One of the things that we really want to be very aware of is what’s happening out there, more than ever before, because of the speed of change. So one of the things that we really like focusing on is how do we send the feelers out there and understand what is the innovation that could translate to something helpful for us. And so we created this GS Innovation Center in 2022 to drive the velocity of innovation. And that’s where the initial conversations with Cognition Labs happened and where we have a framework where we create a sandbox where these tools can be tested safely before they go into the machinery of the bank. And I think for us, one of the learnings is to really look outside and understand the state of the art and the state of the possible, and then create a safe environment for innovation that really stays very close and stays very engaged to those companies. It’s just unbelievable how AI has unleashed a new generation of companies and software providers that are doing incredibly creative and interesting things. AI is reducing the barrier of entry so much that startups are becoming very, very innovative and very quickly. We like to be in the center of that.
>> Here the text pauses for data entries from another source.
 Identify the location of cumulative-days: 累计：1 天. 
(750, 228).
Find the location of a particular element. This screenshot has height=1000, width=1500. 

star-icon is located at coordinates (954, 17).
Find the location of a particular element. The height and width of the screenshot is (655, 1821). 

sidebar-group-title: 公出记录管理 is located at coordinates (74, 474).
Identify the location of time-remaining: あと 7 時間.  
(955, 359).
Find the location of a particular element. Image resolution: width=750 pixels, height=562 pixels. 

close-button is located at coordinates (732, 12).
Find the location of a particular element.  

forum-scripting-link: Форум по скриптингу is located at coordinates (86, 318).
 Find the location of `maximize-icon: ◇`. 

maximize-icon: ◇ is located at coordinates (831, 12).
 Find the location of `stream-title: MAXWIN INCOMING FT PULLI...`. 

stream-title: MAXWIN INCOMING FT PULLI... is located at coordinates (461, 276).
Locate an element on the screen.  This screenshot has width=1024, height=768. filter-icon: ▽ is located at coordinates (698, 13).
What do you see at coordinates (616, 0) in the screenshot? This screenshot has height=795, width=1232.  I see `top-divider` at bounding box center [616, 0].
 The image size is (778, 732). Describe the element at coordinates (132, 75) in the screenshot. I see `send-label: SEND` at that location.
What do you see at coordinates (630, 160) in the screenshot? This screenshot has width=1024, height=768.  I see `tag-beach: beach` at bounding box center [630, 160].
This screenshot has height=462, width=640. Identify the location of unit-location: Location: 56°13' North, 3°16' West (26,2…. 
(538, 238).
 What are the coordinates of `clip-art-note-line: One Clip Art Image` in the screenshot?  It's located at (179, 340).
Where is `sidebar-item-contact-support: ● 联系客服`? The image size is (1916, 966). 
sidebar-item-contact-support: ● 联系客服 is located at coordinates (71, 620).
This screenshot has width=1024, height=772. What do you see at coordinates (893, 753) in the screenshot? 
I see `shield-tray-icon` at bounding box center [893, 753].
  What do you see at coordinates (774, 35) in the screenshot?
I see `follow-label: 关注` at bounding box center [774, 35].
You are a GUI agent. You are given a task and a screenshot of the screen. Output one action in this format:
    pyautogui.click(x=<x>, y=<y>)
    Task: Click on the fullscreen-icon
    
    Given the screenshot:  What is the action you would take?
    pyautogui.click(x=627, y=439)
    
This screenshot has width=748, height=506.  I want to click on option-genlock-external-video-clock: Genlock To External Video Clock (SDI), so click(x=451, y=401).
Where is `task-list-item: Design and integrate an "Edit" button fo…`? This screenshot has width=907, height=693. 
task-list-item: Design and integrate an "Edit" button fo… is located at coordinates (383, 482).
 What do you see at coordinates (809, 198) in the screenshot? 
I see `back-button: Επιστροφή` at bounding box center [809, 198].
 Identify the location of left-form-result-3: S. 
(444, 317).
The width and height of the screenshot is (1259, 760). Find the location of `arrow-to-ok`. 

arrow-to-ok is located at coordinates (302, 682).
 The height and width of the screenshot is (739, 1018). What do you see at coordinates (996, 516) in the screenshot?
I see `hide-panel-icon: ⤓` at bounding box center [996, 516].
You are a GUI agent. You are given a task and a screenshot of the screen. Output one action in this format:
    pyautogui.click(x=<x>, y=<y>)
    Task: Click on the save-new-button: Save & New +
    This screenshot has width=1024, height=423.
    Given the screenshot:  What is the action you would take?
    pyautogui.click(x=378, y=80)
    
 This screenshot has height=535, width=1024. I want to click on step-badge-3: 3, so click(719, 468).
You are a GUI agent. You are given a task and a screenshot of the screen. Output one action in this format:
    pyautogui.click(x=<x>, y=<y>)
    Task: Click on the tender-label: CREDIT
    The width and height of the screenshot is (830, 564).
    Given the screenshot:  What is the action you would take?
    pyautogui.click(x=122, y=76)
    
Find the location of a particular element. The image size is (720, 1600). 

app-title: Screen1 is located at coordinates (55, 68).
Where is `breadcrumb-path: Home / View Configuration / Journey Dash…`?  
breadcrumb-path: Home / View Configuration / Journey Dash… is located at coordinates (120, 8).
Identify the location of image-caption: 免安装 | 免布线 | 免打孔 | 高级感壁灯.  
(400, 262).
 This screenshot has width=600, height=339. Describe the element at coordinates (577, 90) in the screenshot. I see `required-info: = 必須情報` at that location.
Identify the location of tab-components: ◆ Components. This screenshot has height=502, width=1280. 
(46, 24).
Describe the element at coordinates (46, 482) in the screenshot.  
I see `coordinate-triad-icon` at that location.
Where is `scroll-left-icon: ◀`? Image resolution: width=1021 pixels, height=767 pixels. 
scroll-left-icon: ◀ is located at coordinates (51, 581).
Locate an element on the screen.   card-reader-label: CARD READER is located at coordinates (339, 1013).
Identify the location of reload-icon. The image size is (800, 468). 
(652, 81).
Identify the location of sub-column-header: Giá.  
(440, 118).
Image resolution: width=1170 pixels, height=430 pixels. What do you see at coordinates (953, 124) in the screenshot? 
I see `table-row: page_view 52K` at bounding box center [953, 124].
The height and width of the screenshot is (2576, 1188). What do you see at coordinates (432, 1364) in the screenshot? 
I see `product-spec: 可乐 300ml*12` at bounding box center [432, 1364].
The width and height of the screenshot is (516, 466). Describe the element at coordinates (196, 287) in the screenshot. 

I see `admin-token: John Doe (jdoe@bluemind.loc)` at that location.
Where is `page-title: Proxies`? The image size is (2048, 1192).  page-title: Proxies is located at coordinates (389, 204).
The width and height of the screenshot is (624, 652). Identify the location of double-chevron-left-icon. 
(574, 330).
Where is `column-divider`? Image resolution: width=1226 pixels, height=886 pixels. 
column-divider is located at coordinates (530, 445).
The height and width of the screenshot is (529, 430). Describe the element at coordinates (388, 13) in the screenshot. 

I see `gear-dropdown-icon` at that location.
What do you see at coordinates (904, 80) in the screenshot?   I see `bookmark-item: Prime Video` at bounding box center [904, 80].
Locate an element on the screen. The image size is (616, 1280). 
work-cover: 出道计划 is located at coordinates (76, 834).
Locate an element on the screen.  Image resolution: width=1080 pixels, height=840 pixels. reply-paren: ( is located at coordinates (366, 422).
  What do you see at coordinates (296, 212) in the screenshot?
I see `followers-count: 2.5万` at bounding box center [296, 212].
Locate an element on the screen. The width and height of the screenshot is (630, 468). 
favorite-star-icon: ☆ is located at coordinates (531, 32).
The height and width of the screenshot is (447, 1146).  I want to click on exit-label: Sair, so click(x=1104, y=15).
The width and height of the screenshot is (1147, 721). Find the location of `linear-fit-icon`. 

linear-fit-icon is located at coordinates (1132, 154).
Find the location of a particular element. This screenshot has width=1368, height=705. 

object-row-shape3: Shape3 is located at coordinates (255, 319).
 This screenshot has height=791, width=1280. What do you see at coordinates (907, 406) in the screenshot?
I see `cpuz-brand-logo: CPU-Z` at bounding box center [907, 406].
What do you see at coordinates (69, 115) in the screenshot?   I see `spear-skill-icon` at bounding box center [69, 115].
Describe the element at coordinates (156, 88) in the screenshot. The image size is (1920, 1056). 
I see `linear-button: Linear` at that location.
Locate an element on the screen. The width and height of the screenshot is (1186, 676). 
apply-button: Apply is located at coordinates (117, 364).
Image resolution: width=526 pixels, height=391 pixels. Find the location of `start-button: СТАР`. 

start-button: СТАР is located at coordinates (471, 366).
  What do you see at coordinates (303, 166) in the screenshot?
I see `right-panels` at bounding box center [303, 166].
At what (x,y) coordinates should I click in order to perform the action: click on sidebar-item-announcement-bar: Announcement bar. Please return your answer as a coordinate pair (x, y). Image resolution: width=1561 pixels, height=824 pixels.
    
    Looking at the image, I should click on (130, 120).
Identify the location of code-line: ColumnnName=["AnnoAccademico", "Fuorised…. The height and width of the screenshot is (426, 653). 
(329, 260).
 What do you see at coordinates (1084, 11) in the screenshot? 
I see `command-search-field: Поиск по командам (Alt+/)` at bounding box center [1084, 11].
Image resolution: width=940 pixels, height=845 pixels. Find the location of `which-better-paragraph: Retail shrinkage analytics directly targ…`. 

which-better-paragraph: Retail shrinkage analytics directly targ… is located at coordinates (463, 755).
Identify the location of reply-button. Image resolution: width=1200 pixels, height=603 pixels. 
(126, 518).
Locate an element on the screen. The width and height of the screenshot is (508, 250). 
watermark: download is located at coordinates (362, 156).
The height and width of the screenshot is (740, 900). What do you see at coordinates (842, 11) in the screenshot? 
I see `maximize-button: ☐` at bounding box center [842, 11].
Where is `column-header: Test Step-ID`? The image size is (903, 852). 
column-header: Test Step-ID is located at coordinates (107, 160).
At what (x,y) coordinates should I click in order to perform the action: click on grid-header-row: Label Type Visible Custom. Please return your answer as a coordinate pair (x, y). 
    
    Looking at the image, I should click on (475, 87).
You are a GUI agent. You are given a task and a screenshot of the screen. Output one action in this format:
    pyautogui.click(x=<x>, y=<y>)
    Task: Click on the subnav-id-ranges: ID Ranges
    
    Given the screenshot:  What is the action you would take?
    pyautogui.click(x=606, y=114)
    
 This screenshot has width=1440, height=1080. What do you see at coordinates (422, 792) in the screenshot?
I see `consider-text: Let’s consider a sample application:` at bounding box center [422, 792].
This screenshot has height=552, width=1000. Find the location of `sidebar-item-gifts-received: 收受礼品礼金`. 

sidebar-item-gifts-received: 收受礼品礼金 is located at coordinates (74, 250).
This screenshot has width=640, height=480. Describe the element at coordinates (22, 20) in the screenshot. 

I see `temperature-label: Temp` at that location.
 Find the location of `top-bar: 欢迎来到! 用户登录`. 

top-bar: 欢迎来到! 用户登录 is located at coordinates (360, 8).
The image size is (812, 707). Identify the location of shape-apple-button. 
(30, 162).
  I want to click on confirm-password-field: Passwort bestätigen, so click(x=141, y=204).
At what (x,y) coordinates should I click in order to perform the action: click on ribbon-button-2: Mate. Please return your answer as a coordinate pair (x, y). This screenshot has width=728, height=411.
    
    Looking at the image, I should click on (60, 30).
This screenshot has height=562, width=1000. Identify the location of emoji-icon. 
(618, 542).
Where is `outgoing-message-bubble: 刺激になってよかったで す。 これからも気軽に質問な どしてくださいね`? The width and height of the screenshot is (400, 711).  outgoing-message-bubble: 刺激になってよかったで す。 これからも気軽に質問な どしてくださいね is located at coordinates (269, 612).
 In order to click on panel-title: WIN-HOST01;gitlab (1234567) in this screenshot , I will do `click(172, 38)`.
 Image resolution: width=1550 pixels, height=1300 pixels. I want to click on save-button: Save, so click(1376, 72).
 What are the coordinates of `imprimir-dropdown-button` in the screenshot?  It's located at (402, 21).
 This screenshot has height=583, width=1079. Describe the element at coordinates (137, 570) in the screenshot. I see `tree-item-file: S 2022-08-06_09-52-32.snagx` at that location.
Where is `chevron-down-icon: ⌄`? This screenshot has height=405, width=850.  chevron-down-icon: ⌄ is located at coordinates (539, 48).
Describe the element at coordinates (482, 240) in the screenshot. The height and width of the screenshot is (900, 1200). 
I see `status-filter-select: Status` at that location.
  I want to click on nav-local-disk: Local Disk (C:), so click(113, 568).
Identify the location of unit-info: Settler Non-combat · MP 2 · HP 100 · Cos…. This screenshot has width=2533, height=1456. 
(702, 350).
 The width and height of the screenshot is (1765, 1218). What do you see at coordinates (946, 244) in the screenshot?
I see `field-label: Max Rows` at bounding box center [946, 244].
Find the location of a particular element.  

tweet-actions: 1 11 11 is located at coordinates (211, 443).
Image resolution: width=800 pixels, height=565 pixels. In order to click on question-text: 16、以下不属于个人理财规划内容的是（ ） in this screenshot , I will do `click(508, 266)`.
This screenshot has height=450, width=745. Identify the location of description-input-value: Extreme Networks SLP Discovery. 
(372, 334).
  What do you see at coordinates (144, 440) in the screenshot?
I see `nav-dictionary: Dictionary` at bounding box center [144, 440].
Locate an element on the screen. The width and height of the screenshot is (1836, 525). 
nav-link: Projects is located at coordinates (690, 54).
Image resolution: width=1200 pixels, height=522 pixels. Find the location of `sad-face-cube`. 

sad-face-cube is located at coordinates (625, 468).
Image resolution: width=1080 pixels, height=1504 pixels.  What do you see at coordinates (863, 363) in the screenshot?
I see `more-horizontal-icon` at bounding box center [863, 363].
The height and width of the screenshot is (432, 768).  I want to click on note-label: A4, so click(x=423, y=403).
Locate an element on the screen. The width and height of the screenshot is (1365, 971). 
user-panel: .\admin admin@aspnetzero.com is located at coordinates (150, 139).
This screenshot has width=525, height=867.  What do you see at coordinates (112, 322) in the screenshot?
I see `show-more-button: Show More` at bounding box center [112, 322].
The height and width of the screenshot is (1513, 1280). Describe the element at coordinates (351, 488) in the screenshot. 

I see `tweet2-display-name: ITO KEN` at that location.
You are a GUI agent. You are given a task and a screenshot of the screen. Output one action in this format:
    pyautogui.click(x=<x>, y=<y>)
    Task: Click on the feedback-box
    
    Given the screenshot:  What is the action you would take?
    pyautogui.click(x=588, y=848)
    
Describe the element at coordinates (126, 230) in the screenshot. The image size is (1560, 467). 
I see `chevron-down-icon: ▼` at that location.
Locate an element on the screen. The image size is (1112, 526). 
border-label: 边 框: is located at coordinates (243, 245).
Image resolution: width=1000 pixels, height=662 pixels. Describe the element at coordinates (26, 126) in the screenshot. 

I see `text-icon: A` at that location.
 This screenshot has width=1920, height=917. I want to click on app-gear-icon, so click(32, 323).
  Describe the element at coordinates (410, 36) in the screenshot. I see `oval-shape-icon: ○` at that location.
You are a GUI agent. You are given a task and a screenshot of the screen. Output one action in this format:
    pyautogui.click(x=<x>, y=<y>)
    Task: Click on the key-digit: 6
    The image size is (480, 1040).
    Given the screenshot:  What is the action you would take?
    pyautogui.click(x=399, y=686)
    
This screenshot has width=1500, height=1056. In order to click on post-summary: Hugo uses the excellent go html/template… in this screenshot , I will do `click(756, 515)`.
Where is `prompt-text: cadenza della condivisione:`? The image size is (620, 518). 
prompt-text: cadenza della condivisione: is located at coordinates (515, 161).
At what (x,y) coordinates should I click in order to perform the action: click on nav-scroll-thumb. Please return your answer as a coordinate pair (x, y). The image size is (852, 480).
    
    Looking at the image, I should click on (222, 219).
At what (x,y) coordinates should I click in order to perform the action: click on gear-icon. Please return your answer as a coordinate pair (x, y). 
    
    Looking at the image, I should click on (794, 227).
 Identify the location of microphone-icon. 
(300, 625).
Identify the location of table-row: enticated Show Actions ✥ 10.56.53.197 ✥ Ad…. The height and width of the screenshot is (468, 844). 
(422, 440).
Are you seeing a return on any of this? In terms of hours saved or some other measure?
We measure, for example, development productivity very carefully. We definitely see that developers are, on average, 20% more productive, which translates into cost savings. We already are benefiting from that, and now we’re looking at, OK, agents are going to increase this number by how much. And then, when we started to put it in other operational roles, we are measuring how much that’s going to be. So we definitely are driving an ROI based approach to how we invest on AI, and we’re already starting to see the first results for sure.